It’s not often that a perfume turns 100 years old, heck it’s not often that a person hits the big one double zero, let alone a scent. But in a world where there are a cool 1,200 + perfume launches per year, many of which ride the coat tails of some quasi-celebrity or another whose career is most likely going to be short lived, longevity isn’t something that’s guaranteed. So it stands to reason that a perfume which has managed to last for a cool century should be celebrated.

2012 marks the 100th anniversary of Guerlain’s classic fragrance L’Heure Bleue and the house is celebrating in style. To honour such a huge feat Guerlain has released a trio of Thierry Wasser penned limited edition interpretations of L’Heure Bleue; L’Aurore, Le Crépuscule and Le Zénith, the latter of which has been added to the Les Parisiennes line as an Eau de Parfum entitled L’Heure de Nuit.

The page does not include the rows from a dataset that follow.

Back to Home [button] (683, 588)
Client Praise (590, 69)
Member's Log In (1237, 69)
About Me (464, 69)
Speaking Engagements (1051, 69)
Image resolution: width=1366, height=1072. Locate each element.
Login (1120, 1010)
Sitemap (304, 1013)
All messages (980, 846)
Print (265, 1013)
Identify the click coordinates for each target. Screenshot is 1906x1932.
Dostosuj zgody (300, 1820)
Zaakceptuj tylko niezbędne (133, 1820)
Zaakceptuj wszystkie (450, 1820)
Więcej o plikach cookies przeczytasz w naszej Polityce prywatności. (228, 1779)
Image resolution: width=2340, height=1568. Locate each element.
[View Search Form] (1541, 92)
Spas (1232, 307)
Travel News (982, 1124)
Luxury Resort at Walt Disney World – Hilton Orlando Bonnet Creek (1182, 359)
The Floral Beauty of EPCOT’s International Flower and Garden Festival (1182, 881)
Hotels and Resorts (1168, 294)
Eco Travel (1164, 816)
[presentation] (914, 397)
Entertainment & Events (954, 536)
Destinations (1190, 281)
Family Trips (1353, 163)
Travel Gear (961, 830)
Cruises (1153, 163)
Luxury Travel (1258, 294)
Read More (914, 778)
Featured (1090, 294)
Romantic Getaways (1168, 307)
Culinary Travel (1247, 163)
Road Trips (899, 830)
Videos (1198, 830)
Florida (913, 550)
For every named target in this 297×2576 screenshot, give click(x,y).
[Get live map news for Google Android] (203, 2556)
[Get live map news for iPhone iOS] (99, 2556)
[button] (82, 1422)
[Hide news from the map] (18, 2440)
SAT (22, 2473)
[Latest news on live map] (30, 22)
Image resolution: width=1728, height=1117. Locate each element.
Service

“I felt something so intense, I could only express it in a perfume.” Jacques Guerlain

L’Heure Bleue took its inspiration from the colour of the sky just before dusk, when the world is bathed in a melancholy blue light. L’Heure de Nuit represents a softer side of this blue hour, when the light is almost entirely faded from the sky and darkness begins to take hold. It encapsulates the placid coolness of the evening evoking feelings of calm rather than sadness.